6. Unmanaged System Complexity

  • The Sin: Adding new technologies, protocols, or medications without simplifying or integrating them into existing workflows, creating unpredictable interactions and new error pathways.
  • How it Spreads Harm: Introducing a new smart pump without adequately training staff on its new drug library. A nurse, confused by the interface, programs the rate incorrectly, leading to a massive overdose.
  • Example: Implementing a new Electronic Health Record without streamlining the process for ordering tests, leading to duplicate or missed orders.
  • PV Impact: Creating barriers to reporting and analysis.

7. Burnout and Human Factor Neglect

  • The Sin: Ignoring the fundamental limitations of human performance—fatigue, stress, cognitive overload—and designing systems that require superhuman perfection.
  • How it Spreads Harm: An exhausted resident working a 24-hour shift misreads a lab value and prescribes a contraindicated drug. The system, which relies on tired humans as its primary defense, fails. Burnout impairs judgment, vigilance, and empathy, creating a fertile ground for all other safety sins.
  • Example: A overworked nurse on a short-staffed unit has to manage double the normal patient load, increasing the risk of missed assessments or medication errors.
  • PV Impact: Cognitive errors in both reporting and assessment.

Conclusion: The Antidote is a Proactive Safety Culture

Combating these “deadly sins” requires a conscious shift:

  • From Normalization to Vigilance.
  • From Silence to Psychological Safety.
  • From Complacency to Engaged Critical Thinking.
  • From Fragmentation to Standardized, Reliable Communication.
  • From Ignoring Near-Misses to Treating Them as Learning Opportunities.
  • From Unmanaged Complexity to Simplified, Human-Centered Design.
  • From Neglecting Burnout to Prioritizing Workforce Well-being as a core patient safety strategy.
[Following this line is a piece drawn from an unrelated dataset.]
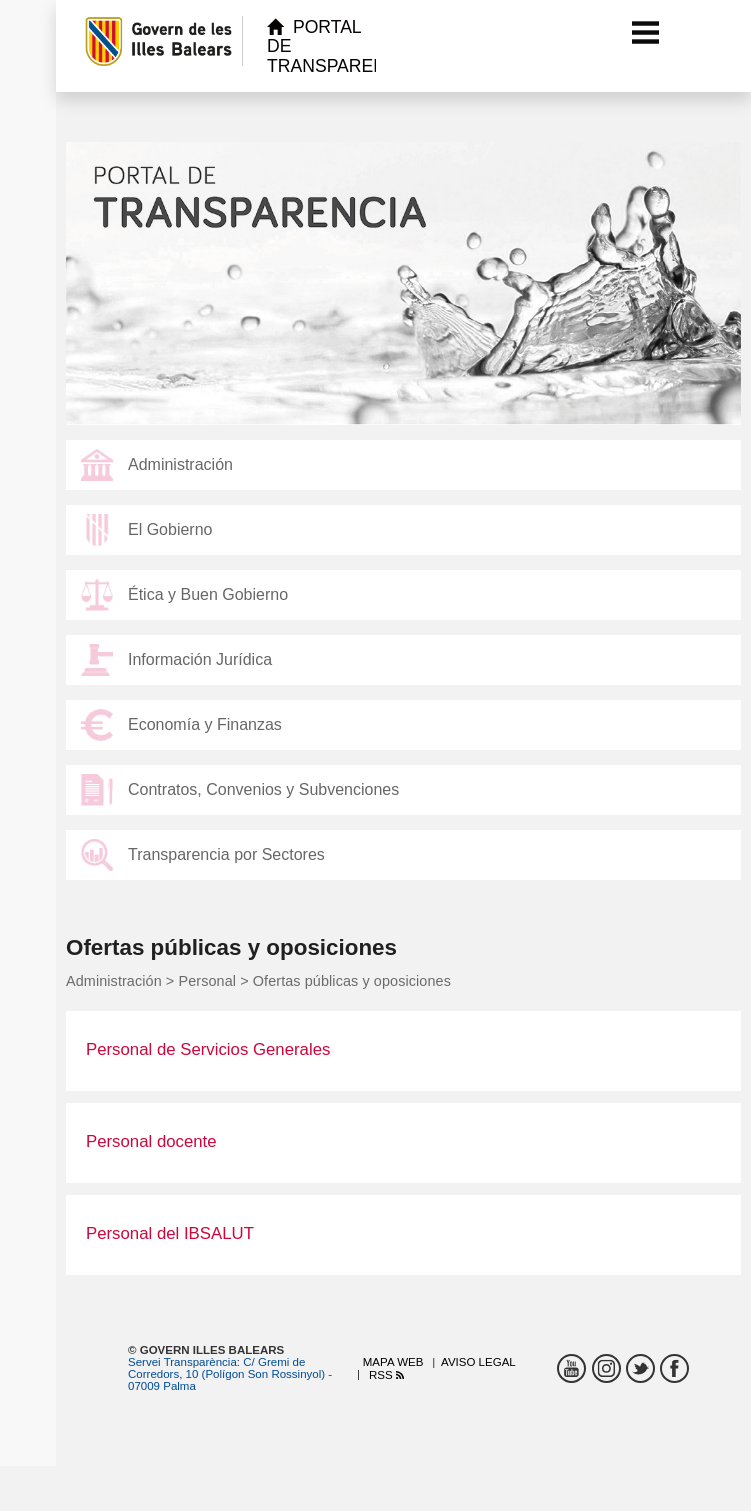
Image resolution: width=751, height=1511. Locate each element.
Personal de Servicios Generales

Recognizing these signs is the first step in building a truly resilient and safe healthcare system.

A robust pharmacovigilance system is not just a department; it’s an ecosystem. It depends entirely on the front-line culture, communication, and system design of the entire healthcare organization.

  • The “7 Deadly Signs” create a hostile environment for pharmacovigilance.
  • They ensure that the safety data reaching regulators and Marketing Authorization Holders (MAHs) is incomplete, delayed, and biased.
  • Addressing these signs is not just a patient safety imperative—it is a core pharmacovigilance activity. Building a “Just Culture,” simplifying reporting, managing alerts, and fighting burnout are all essential actions to ensure that the true safety profile of a medicine can be understood and protected.